Tekst tweede luitenant Jessica Bode
Foto sergeant Hille Hillinga

Na een half jaar voorbereiden en proefvliegen gaat een zogenoemd Bird Control Team van de luchtmacht onderzoeken of er met hulp van drones veiliger gevlogen kan worden. Tijdens de pilot van 2,5 jaar moeten de onbemande vliegtuigjes in kaart brengen welke flora en fauna een gevaar vormen voor het vliegverkeer.

Je staat er niet zo bij stil, maar planten en dieren kunnen gevaarlijk zijn voor de vliegveiligheid. Bijvoorbeeld als meeuwen, duiven of ganzen in de straalmotoren verdwijnen of als hoge bomen de radar verstoren. Bird Control Teams (vogelwachters die zijn opgeleid tot boswachter) proberen te voorkomen dat dit gebeurt. Ze beheren het terrein en maken de vegetatie zo onaantrekkelijk mogelijk. Zo blijven de dieren uit zichzelf weg en hoeven ze niet verjaagd te worden. 

Het onderzoek wordt gedaan door civiel dronevlieger Rudy Muller (links) en sergeants-majoor Martin te Hennepe (rechts) en Jan Heij.

Sneller en efficiënter

Al decennialang wordt dit door mensenhanden gedaan vanaf de grond. Maar vanuit de lucht kan het waarschijnlijk sneller en efficiënter. “Nu hebben 2 personen een kleine 2 maanden nodig om bijvoorbeeld de vliegbasis Woensdrecht te inventariseren. Met een drone kan dat in nog geen week”, begint sergeant-majoor Martin te Hennepe. Hij draait de pilot samen met ranggenoot Jan Heij en civiel dronevlieger Rudy Muller.

Bovendien komen de onbemande vliegtuigjes op plekken waar een mens niet bij kan en zien camera’s onder de toestellen zaken die voor mensenogen onzichtbaar zijn. 

Zand is funest

Informatie over flora en fauna is zo belangrijk, omdat je hieruit kunt opmaken of het dieren aantrekt of niet. Te Hennepe legt uit: “Als de grond op en rond een vliegbasis te gezond is (rijk aan vitaminen en mineralen) komen er te veel dieren zoeken naar voedsel. Zij kunnen het vliegverkeer verstoren. Maar de grond kan ook te arm zijn, waardoor een grasveld op den duur veranderd in zand. Dat is weer funest voor de motoren. De juiste balans is noodzakelijk. 

Met dit soort beelden moet je uiteindelijk kunnen zien hoe het gesteld is met de kwaliteit van de grond.

3 camera´s

In de pilot brengen drones de vliegbases Woensdrecht en Deelen van bovenaf volledig in kaart. Om zoveel mogelijk informatie te verzamelen zijn er zowel een warmte,- multispectrum,- als luchtbeeldencamera nodig. Het plaatje is pas compleet wanneer op verschillende momenten beelden zijn genomen. 

Schat aan informatie

Met de juiste software en analyses leveren die luchtbeelden uiteindelijk een schat aan informatie op. Zo wordt bijvoorbeeld in een oogopslag duidelijk waar bepaalde vogelnesten zitten of reeën, eenden en ganzen leven. De onderzoekers hopen vurig dat ze uiteindelijk kunnen zien hoe het gesteld is met de kwaliteit van de grond. Want als je hebt vastgesteld of de grond te rijk of arm is, kun je besluiten meer of minder mest en/of water te geven.

Een drone wordt de lucht ingestuurd om de vliegbasis in kaart te brengen.

Tijdrovend

Het lastige van dit onderzoek is om beelden om te zetten naar bruikbare informatie. “Vliegen met een drone en het maken van camerabeelden is niet zo moeilijk, maar je moet wel weten wat je op de beelden ziet”, reageert Te Hennepe. “Daarvoor moet je bijvoorbeeld het veld in en vegetatie laten onderzoeken in het laboratorium.” Het is een tijdrovende klus, waarvoor ook samengewerkt wordt met onder anderen biologen, data-analisten en professionals uit de burgermaatschappij.

Opdrachtdetails - Geef bij elk van de volgende beweringen aan of die klopt met de tekst over de dronepilot, met ja of nee en de doorslaggevende woorden uit de tekst letterlijk geciteerd. (a) De pilot duurt 2,5 jaar. (b) Met een drone kost het inventariseren van vliegbasis Woensdrecht ongeveer twee maanden. (c) Bird Control Teams bestaan uit vogelwachters die zijn opgeleid tot boswachter.

Geëxtraheerde gegevensrijen -
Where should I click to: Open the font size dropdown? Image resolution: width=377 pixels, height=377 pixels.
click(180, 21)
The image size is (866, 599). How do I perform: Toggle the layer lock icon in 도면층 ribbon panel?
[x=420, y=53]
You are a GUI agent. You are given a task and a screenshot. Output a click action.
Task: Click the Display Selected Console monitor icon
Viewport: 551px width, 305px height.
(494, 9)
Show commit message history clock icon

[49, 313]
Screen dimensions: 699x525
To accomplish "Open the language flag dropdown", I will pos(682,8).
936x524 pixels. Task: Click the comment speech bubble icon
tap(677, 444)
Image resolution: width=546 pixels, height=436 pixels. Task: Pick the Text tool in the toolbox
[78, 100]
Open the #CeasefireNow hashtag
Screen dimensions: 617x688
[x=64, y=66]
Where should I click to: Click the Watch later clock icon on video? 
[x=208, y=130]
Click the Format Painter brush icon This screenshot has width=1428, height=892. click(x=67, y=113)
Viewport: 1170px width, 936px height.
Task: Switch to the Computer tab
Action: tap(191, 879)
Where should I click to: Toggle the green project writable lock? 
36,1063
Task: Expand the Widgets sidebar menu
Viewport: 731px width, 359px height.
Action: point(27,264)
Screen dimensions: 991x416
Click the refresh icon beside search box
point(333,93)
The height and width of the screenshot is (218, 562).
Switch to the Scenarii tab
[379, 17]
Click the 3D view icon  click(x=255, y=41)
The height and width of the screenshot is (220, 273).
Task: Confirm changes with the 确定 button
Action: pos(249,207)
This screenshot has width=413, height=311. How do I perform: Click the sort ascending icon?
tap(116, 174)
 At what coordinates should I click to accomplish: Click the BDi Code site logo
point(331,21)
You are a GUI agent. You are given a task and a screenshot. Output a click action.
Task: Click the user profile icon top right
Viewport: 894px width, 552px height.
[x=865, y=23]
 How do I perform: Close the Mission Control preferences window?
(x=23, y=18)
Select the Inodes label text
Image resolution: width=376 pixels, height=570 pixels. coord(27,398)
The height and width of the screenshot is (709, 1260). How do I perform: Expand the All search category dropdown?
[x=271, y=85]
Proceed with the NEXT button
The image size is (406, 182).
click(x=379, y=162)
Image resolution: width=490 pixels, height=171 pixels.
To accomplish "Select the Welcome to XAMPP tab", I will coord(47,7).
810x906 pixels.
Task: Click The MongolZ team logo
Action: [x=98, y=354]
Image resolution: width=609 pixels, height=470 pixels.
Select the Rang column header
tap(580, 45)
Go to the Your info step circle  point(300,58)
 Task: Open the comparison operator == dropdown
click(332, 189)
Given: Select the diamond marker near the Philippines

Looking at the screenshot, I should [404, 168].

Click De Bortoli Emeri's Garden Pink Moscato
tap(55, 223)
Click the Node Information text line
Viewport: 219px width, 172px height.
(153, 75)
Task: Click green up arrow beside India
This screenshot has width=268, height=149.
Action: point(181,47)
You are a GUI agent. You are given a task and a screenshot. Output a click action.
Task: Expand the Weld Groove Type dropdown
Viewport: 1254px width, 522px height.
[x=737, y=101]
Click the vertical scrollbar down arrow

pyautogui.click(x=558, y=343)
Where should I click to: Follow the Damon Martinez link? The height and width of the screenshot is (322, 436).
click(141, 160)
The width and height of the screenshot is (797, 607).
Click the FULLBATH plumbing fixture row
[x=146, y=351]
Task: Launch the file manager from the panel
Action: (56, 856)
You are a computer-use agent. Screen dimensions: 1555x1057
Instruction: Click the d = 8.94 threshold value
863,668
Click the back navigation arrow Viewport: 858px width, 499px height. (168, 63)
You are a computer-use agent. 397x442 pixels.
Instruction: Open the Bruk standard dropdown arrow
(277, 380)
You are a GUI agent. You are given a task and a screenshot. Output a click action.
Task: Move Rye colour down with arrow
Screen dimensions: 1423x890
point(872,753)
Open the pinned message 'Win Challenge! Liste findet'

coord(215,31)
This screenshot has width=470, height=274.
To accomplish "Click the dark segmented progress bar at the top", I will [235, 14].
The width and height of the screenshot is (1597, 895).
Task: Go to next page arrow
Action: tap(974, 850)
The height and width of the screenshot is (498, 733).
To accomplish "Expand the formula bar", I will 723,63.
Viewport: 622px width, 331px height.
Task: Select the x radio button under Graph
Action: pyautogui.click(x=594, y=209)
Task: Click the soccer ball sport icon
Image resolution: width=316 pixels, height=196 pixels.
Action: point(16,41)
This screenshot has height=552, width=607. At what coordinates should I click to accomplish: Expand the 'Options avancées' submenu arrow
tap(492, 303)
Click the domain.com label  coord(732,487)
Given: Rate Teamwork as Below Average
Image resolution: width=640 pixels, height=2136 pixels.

Uitwerking -
(a) Ja: "Tijdens de pilot van 2,5 jaar"
(b) Nee: "Met een drone kan dat in nog geen week"
(c) Ja: "vogelwachters die zijn opgeleid tot boswachter"